Agnes peers down at the broken boards of the staircase and selects the longest, sturdiest piece of wood. A makeshift cane. Propping her weight onto it, she attempts a step. It’s going to be a horrific, ugly shamble back to the house, but the adrenaline will get her there.

There’s the knocking again. The rush of wind, yes, but the knocking is so much closer now. And it’s not coming from outside.

Agnes feels the vibration under her feet.

There’s more.

Something like a scream.

Agnes strains her ears. It’s the wind. It has to be the wind whistling through the house, the secret hidden places that only wind or water can find. But it sounds like a woman. Is it Nora? Had she come back and found Agnes missing?

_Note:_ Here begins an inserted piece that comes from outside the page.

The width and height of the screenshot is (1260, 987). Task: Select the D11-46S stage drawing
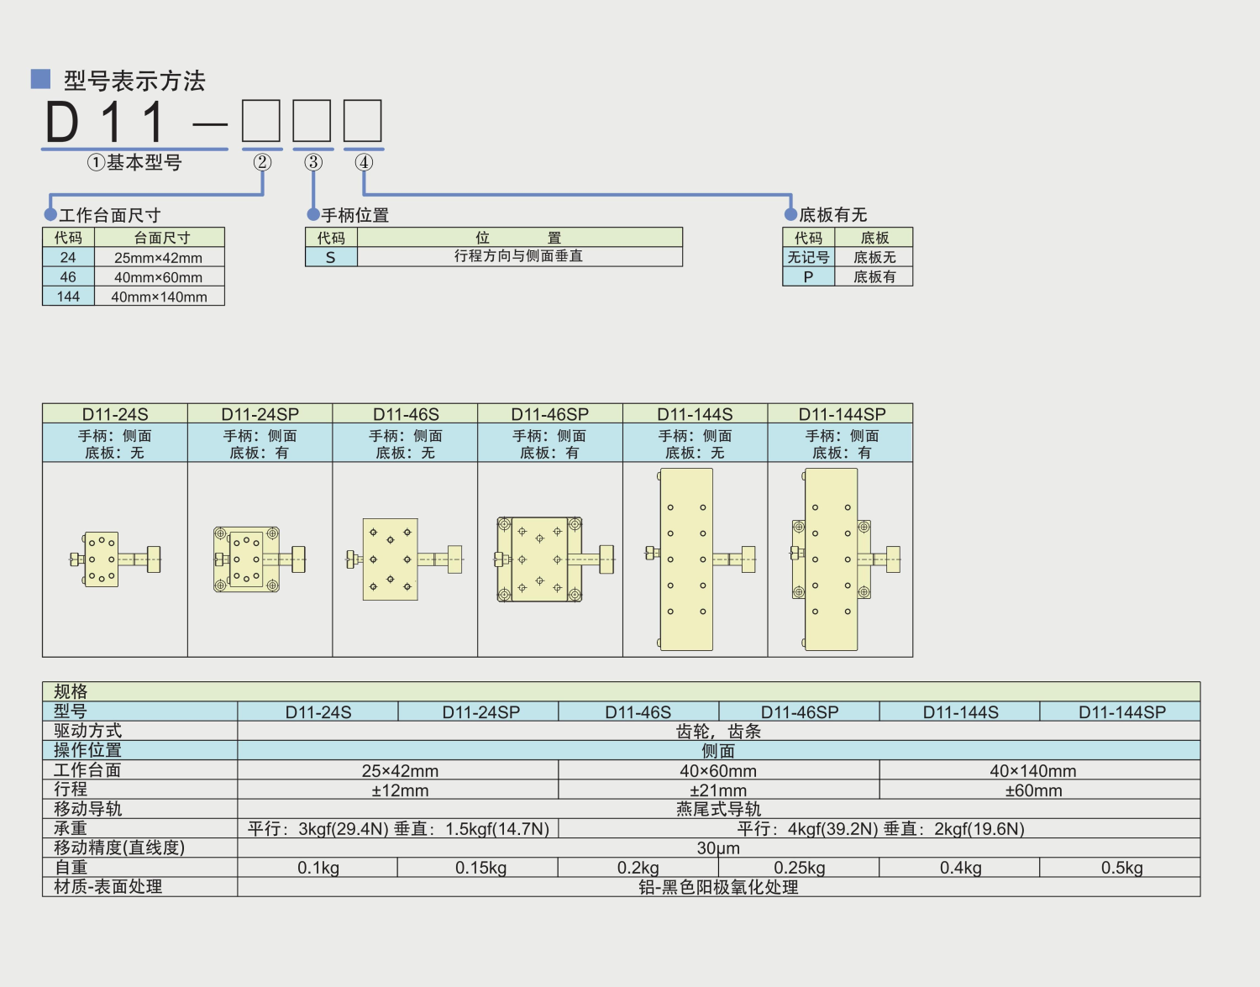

Knocking again. Turning around, Agnes wonders if she’s gone crazy. If this is what she’s become. She’s left her living world behind and has entered some new dream state she can’t escape. But she thinks someone’s there.

She tries to tune out everything but the present moment. Everything but this small section of the earth.

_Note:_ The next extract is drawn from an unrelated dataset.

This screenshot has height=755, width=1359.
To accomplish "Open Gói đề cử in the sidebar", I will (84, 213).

She sees it. Puffs of dust unsettling from the floor with each pounding knock.

Agnes lowers herself haltingly back to her hands and knees, keeping her left leg out of the way. She brushes the shards of wood away from her, clawing at the new floor. The knocking is coming from underneath the floorboards.

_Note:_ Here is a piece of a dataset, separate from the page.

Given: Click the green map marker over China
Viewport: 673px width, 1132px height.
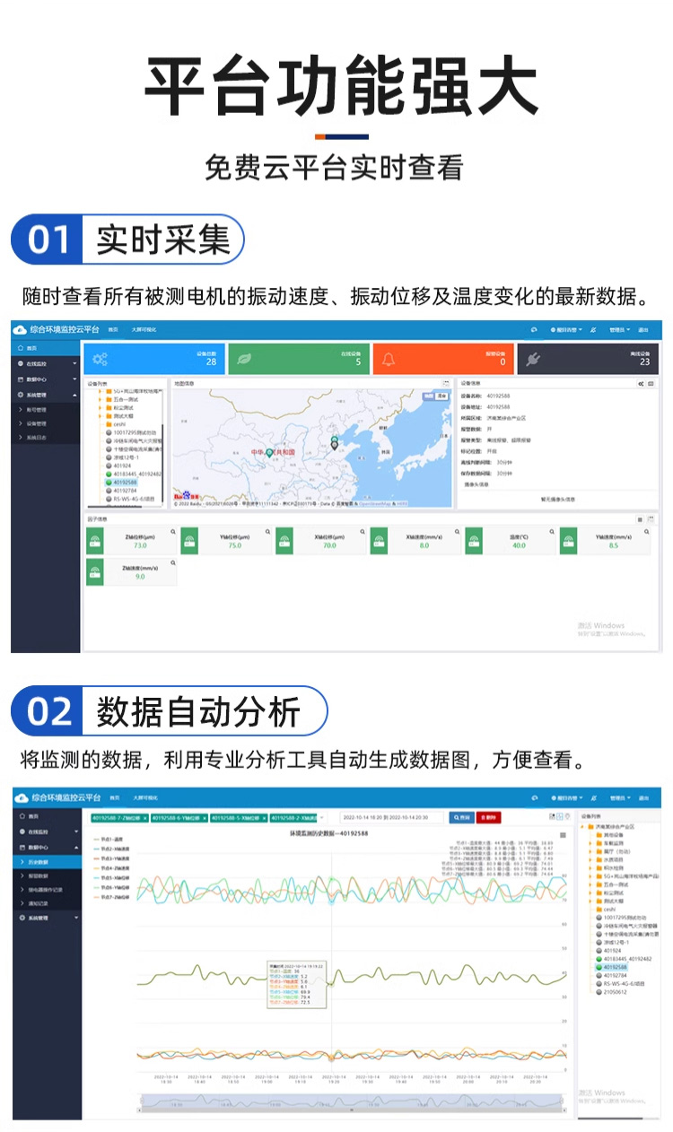Looking at the screenshot, I should (x=268, y=452).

Scrambling now, Agnes makes her way forward, until she finds a latch. It’s covered. Easily overlooked in the shadows of an exposed staircase in an abandoned farmhouse only partying students frequent. And this latch, too, is new. The metal of the ring shines.

Threading her hands through the ring, she pulls, but the floor doesn’t budge. She tugs harder, but it holds firm.

She hears another round of knocking and she says, her voice wretched with pain and desperation, “I’m trying.”

The ring twists in the opposite direction and then she feels it wrench free. Forcing her broken body to stand once more, Agnes drags the heavy door open.

What she sees first is the eyes. Hollow, wide.

Then there’s the hair, white and stringy with oil. The cloth tied around her mouth. Hands, also bound, bleeding. Reaching above her head. The cellar around her black and molding and claustrophobically small.

“ása,” Agnes says. That’s all she can say. “ása.”